═════ Source material ═════

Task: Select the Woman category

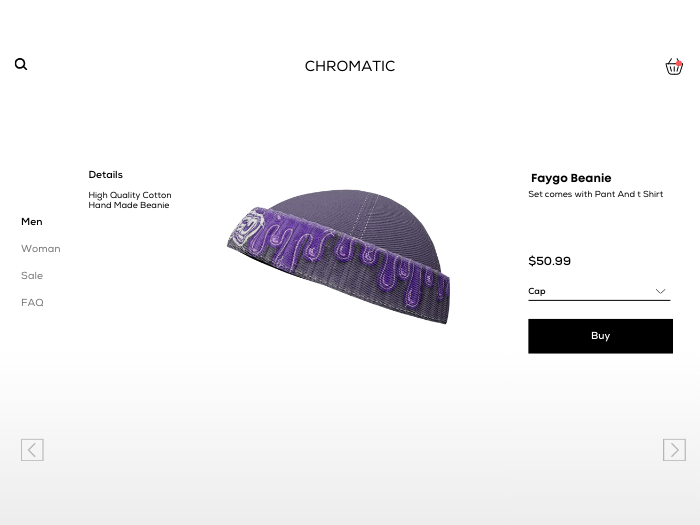Action: [41, 249]
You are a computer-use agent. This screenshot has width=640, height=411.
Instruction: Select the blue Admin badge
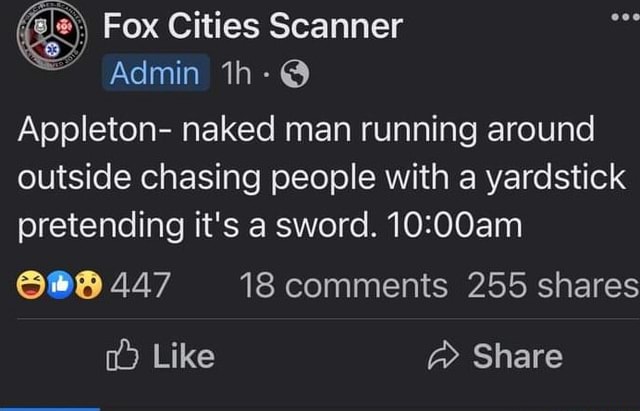[x=156, y=73]
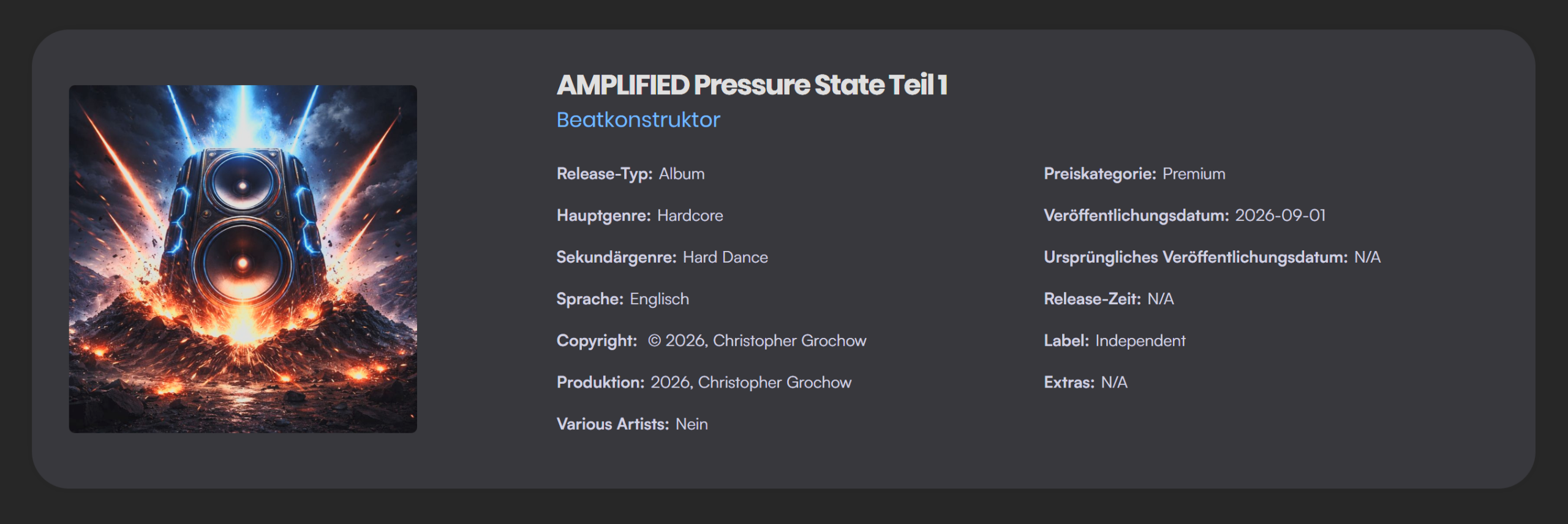The image size is (1568, 524).
Task: Click the AMPLIFIED Pressure State Teil 1 title
Action: (752, 85)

═════

▸ What to work on: Restate all entries exactly; pictures stay out.

▸ Task answer:
Task: Select the Woman category

Action: [41, 249]
You are a computer-use agent. This screenshot has width=640, height=411.
Instruction: Select the blue Admin badge
[x=156, y=73]
The image size is (1568, 524).
Task: Click the AMPLIFIED Pressure State Teil 1 title
Action: (752, 85)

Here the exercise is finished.